The great religious mystery ultimately became the centre round which even philosophical thought revolved. Henrik Steffens may serve as an example. This writer, in whose character, as Julian Schmidt[13] aptly remarks, "there is an undeniable strain of innate servility," was appointed to conduct the trial of the demagogues in Breslau. It was a task which he accomplished in a spirit at variance with sound human reason and the natural sense of justice, and during its performance he gave expression to the most reactionary religious sentiments, entirely forgetful of the pantheism of his youth. In the essay, How I Once More Became a Lutheran, he writes: "The Holy Sacrament is the chief individualising process in Christianity; by its means the whole mystery of the redemption enters in all its fulness into the receptive personality. The fertilising stream of grace, which, since the day of the great regeneration, has flowed through all nature and all history, and which matures us for a blessed future, here takes the form of the Saviour, in order that that which is all in all may be completely present.... By means of the satisfying personal presence of the Saviour, that which the Christian truly believes, that which pervades his whole life, and overcomes death, yet at the same time forces him back into the domain of the senses, here becomes certainty, enjoyment, nourishment. ... To me the communion of the Lord's Supper is the highest, most important, most mysterious of all religious acts; so important does it seem to me, that through it every doctrine acquires unfathomable significance."

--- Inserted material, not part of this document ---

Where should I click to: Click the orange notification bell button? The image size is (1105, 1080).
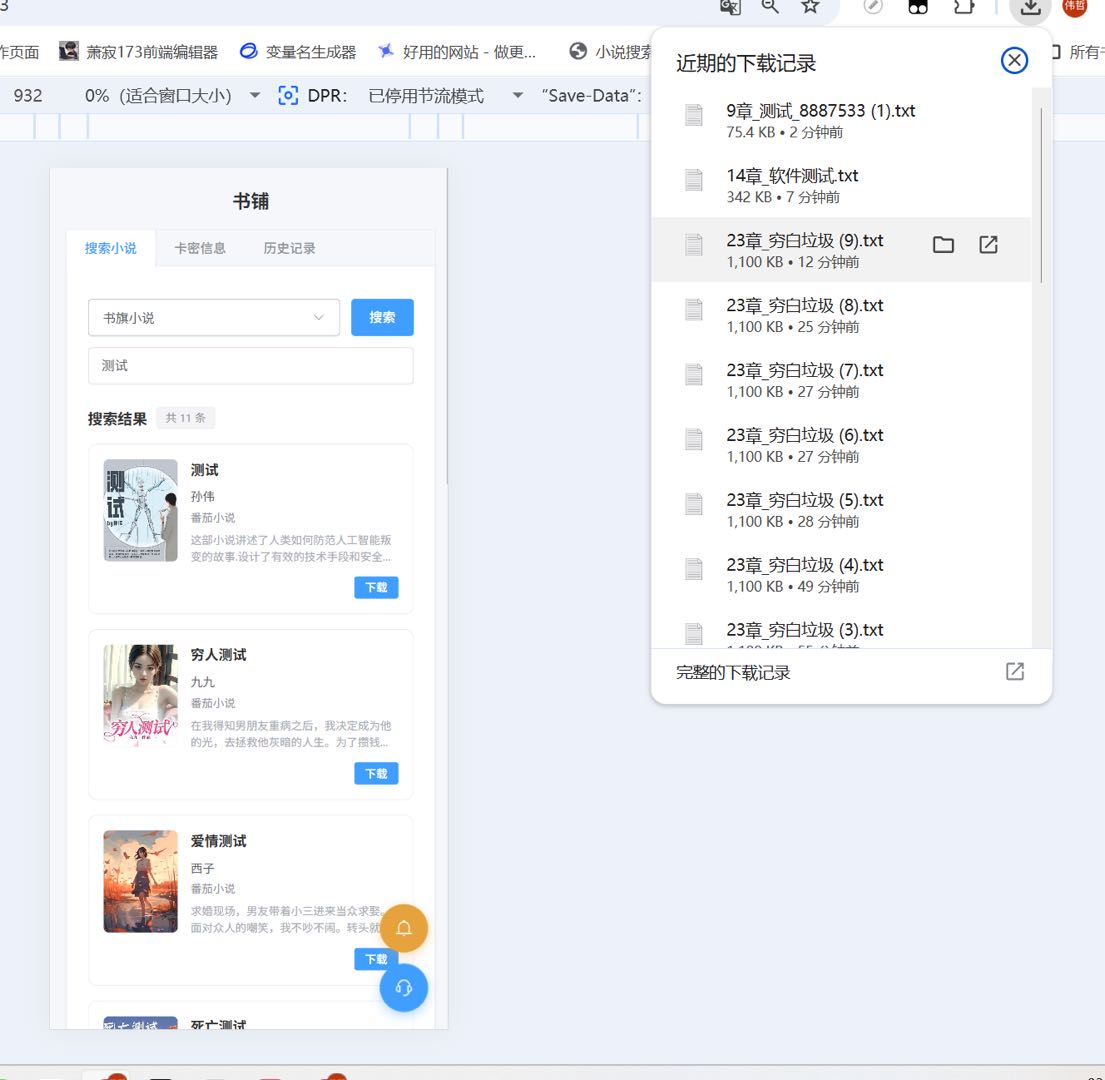pos(404,929)
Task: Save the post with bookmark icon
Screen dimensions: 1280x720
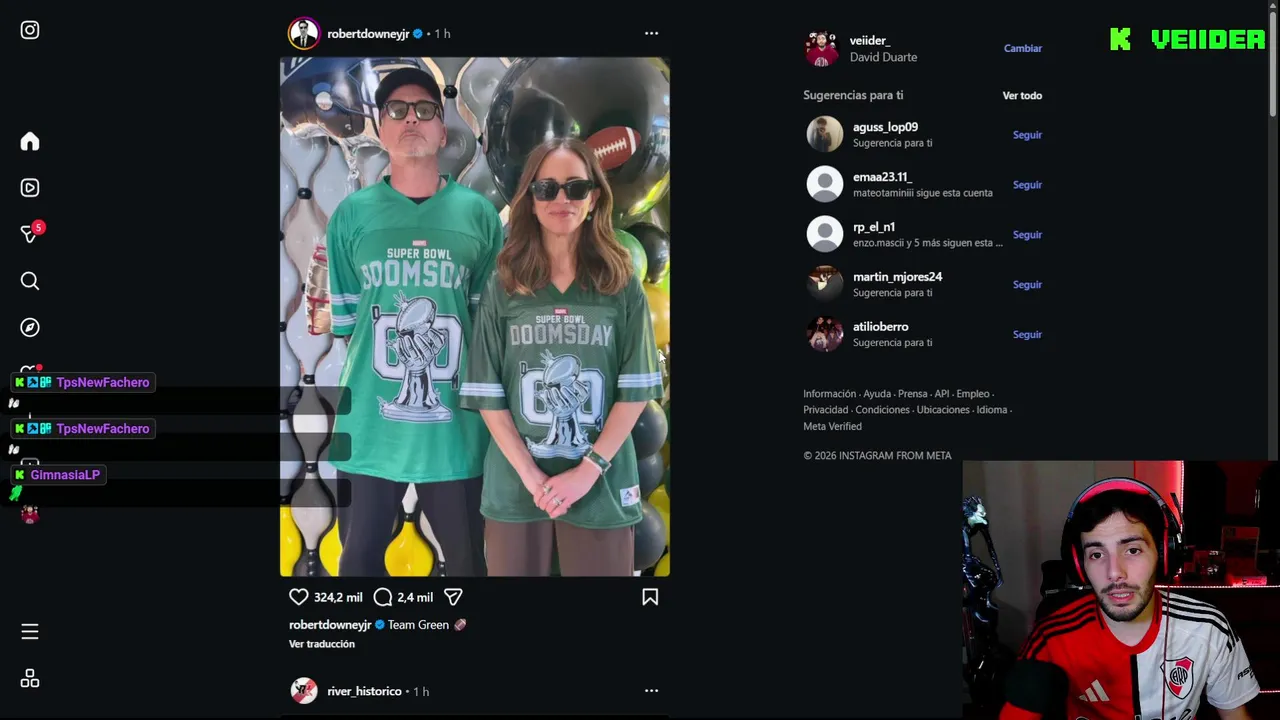Action: point(650,597)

We see, then, how tremendously important a part this sacrament plays in the Christian mysticism of the period under consideration. There existed a tender, almost an erotic, relation between the faithful and the consecrated elements. True believers were declared to be sensible of the presence of these elements at an extraordinary distance. Read what Görres writes on the subject in the second part of his Mystik. "To begin with what is holiest—" he says, "all who have attained to the higher spiritual life are aware, at a prodigious distance, of the presence of the Host." A number of examples of this are given, and we are told in the preface that all the facts instanced are vouched for by numerous witnesses, that these witnesses were the most reliable imaginable, either priests or pious laymen, and that they were particularly favourably situated for making the necessary observations. And we not only learn that saintly believers can detect the Host, no matter where it may be hidden, but that the Host feels such an attraction towards them, that it springs from the priest's hand into their mouths. Sometimes the priest actually feels that it is violently torn out of his hands, drawn like steel by a magnet; and the saintly, in their turn, are so forcibly attracted to the holy substance that they are carried through the air to it.
Nowhere in all Kleist's writings has mysticism taken such strange possession of a perfectly pagan, not to say wanton, theme as in his Amphitryon, which is an adaptation of Molière's well-known comedy. The story, not a very easy one to treat, is as follows. During Amphitryon's absence, Jupiter assumes his form and visits his wife, Alcmene, who believes the god to be her husband. Amphitryon returns, and a whole series of comical confusions ensue between the real and the pretended husband, the real slave, Sosias, and Mercury as Sosias. At last the true state of affairs is explained, and Amphitryon has to console himself with the consideration that there is nothing dishonourable in such a relationship with Jupiter,—a moral theory which it must have been very much to the interest of Louis the Fourteenth to defend and propagate.
"Mon nom, qu'incessamment toute la terre adore,
étouffe ici le bruit, qui pouvait éclater;
Un partage avec Jupiter
N'a rien du tout qui déshonore."
In genuine French fashion, Molière makes the collision between the husband and the lover the main point in his play; and when Alcmene upbraids Jupiter for the hard words he (i.e. Amphitryon) has used to her, the god takes refuge in the following fine distinction:—
"L'époux, Alcmène, a commis tout le mal;
C'est l'époux qu'il vous faut regarder en coupable:
L'amant n'a point de part à ce transport brutal,
Et de vous offenser son cœur n'est point capable.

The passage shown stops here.